• EXERCISE
Find the line containing "Viewport: 1313px width, 752px height." in the records below. Copy exactly that line and each one after it, ending at the line containing "This screenshot has width=1568, height=763.", and nothing more.

(EXERCISE DATA)

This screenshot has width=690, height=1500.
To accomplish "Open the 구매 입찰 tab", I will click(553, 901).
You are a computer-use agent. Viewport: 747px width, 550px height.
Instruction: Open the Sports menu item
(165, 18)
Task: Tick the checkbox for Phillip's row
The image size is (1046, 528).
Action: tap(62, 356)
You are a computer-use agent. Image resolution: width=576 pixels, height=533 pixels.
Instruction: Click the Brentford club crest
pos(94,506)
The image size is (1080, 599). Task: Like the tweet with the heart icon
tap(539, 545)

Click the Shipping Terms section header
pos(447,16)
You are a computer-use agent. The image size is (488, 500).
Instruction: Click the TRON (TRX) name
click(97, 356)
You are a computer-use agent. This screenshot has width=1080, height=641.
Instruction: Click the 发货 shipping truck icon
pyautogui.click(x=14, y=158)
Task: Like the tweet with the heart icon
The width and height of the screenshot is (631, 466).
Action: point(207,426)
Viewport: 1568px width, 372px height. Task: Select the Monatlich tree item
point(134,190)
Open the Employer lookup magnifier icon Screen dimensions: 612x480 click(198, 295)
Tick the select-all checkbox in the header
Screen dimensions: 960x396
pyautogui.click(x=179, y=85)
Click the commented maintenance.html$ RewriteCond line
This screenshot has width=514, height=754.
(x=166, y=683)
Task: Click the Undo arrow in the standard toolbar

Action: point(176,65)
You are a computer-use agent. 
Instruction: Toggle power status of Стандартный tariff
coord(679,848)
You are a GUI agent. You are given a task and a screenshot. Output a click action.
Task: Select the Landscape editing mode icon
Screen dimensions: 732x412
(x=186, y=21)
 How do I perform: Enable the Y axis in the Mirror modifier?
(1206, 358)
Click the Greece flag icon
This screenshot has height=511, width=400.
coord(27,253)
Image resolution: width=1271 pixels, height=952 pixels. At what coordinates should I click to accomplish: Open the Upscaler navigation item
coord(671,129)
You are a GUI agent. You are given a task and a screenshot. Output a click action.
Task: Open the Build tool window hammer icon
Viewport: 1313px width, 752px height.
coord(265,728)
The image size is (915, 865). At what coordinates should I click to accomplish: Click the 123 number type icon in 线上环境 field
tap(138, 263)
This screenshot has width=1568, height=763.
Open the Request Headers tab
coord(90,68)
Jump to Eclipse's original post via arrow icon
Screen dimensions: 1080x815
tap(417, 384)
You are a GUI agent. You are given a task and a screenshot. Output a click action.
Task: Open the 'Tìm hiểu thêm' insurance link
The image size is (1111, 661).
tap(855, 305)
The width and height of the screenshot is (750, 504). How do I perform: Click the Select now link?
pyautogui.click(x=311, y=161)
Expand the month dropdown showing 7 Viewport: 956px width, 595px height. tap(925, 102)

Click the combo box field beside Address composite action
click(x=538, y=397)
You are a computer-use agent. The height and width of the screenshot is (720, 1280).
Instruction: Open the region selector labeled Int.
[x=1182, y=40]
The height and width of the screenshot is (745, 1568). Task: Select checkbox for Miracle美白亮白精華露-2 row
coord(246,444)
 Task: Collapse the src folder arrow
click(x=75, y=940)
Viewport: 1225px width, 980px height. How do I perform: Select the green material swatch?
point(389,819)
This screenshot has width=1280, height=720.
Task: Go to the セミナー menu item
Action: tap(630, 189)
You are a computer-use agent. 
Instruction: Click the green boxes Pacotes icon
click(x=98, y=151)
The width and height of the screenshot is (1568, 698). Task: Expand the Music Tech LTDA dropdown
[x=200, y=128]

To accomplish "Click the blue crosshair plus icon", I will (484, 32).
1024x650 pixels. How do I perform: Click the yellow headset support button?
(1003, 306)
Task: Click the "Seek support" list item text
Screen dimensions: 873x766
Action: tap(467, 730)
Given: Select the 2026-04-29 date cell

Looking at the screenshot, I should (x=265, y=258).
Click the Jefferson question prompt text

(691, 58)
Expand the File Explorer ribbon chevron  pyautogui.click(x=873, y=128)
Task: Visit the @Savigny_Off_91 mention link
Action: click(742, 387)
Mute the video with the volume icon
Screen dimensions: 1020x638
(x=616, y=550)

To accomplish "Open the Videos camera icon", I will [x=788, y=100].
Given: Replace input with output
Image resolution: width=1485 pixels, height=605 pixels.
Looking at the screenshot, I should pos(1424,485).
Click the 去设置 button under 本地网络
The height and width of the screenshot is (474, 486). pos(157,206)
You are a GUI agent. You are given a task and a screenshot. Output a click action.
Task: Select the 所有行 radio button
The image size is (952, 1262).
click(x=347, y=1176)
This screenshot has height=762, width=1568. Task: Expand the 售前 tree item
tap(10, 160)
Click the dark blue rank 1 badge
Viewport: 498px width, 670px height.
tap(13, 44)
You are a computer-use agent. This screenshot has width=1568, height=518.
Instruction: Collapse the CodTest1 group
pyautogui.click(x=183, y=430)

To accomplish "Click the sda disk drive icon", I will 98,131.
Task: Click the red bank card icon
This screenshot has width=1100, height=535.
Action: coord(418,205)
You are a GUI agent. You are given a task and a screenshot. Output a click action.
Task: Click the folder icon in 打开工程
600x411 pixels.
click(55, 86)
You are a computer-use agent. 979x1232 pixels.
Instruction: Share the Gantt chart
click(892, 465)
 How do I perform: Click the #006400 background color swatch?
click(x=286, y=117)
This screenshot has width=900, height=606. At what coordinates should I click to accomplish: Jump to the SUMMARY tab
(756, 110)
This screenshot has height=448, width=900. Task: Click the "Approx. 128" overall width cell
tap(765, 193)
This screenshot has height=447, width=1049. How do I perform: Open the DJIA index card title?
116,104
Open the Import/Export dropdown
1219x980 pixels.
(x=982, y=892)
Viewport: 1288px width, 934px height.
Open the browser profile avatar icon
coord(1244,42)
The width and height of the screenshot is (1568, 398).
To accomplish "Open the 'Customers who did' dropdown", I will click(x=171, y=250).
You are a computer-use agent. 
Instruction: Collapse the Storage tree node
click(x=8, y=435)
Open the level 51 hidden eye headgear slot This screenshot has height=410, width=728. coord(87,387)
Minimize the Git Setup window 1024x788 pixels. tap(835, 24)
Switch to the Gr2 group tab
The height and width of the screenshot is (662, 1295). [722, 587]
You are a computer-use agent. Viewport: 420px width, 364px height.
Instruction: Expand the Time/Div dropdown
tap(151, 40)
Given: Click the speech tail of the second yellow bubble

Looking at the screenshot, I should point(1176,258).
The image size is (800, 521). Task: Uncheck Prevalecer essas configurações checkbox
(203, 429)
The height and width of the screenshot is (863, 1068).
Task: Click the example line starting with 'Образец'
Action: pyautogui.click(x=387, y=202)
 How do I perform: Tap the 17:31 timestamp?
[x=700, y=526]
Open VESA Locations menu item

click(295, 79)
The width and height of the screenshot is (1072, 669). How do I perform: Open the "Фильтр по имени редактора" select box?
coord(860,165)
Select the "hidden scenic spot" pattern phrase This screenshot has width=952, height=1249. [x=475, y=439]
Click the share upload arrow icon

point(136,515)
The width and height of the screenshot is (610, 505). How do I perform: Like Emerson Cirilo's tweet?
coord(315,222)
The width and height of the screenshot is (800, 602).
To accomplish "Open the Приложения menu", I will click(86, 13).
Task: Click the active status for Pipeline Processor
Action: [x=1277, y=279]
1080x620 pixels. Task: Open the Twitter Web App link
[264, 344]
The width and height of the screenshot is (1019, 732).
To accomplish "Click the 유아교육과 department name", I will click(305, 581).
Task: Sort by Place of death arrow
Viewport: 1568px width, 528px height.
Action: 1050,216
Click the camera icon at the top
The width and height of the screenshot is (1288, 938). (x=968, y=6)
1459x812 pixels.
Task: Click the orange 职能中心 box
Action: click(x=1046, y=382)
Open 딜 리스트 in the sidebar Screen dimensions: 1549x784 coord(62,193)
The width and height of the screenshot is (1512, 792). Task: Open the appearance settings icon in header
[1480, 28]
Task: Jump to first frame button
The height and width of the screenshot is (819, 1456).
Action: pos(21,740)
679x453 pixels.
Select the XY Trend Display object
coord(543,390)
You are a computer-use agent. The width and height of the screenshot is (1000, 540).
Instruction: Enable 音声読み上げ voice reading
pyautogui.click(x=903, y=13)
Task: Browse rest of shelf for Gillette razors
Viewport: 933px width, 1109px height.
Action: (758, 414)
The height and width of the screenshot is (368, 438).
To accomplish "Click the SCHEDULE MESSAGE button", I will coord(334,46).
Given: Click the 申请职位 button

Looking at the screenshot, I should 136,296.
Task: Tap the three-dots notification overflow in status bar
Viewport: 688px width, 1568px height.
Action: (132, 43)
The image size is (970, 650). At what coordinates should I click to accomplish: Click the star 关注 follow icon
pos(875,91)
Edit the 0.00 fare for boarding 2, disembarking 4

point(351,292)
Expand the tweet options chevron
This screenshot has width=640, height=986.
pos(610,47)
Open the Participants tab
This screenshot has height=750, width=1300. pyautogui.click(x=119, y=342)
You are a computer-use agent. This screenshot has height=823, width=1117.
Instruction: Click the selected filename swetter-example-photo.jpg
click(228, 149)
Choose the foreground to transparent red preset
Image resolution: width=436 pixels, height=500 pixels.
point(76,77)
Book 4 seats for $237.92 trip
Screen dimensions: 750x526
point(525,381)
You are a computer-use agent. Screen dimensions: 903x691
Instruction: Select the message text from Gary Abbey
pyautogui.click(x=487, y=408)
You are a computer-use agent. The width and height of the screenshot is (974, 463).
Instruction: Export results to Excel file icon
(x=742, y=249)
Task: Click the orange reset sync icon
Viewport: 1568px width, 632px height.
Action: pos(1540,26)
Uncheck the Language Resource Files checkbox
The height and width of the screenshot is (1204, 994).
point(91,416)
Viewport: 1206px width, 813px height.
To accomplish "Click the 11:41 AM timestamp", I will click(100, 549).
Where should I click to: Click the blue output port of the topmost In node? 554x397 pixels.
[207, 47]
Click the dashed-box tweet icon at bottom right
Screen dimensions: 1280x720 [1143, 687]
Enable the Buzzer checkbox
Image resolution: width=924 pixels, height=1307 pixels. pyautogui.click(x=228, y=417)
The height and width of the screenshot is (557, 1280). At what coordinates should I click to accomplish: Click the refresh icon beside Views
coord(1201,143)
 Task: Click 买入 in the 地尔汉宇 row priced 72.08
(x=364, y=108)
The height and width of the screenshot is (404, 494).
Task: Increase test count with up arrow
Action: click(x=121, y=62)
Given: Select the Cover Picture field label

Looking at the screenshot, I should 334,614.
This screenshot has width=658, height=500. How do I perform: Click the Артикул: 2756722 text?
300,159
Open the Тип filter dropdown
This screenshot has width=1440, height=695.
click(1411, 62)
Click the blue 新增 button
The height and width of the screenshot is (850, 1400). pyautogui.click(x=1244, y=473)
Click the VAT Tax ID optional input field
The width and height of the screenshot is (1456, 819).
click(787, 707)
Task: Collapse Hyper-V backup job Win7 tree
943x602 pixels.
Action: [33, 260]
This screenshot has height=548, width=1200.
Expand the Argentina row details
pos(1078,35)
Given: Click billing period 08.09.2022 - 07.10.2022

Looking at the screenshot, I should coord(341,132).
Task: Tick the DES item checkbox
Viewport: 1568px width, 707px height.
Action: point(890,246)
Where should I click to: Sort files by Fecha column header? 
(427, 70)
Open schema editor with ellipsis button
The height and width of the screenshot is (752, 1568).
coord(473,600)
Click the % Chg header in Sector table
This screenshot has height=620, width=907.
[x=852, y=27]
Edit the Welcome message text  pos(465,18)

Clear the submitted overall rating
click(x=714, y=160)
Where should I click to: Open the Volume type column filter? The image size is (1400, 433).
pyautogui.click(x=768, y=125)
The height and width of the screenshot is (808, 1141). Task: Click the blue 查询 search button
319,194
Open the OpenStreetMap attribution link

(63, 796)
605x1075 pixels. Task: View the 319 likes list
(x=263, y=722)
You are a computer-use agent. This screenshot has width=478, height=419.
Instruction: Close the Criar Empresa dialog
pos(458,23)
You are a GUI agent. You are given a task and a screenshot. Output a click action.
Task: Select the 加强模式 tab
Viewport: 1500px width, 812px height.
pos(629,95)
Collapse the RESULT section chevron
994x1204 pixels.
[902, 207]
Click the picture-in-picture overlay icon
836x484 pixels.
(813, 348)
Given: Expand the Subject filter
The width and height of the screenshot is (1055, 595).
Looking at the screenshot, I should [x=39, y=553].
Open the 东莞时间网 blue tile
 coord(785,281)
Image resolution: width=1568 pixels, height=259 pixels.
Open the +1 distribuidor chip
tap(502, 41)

(End EXERCISE DATA)

• TASK RESULT
Viewport: 1313px width, 752px height.
coord(265,728)
The image size is (915, 865). At what coordinates should I click to accomplish: Click the 123 number type icon in 线上环境 field
tap(138, 263)
This screenshot has width=1568, height=763.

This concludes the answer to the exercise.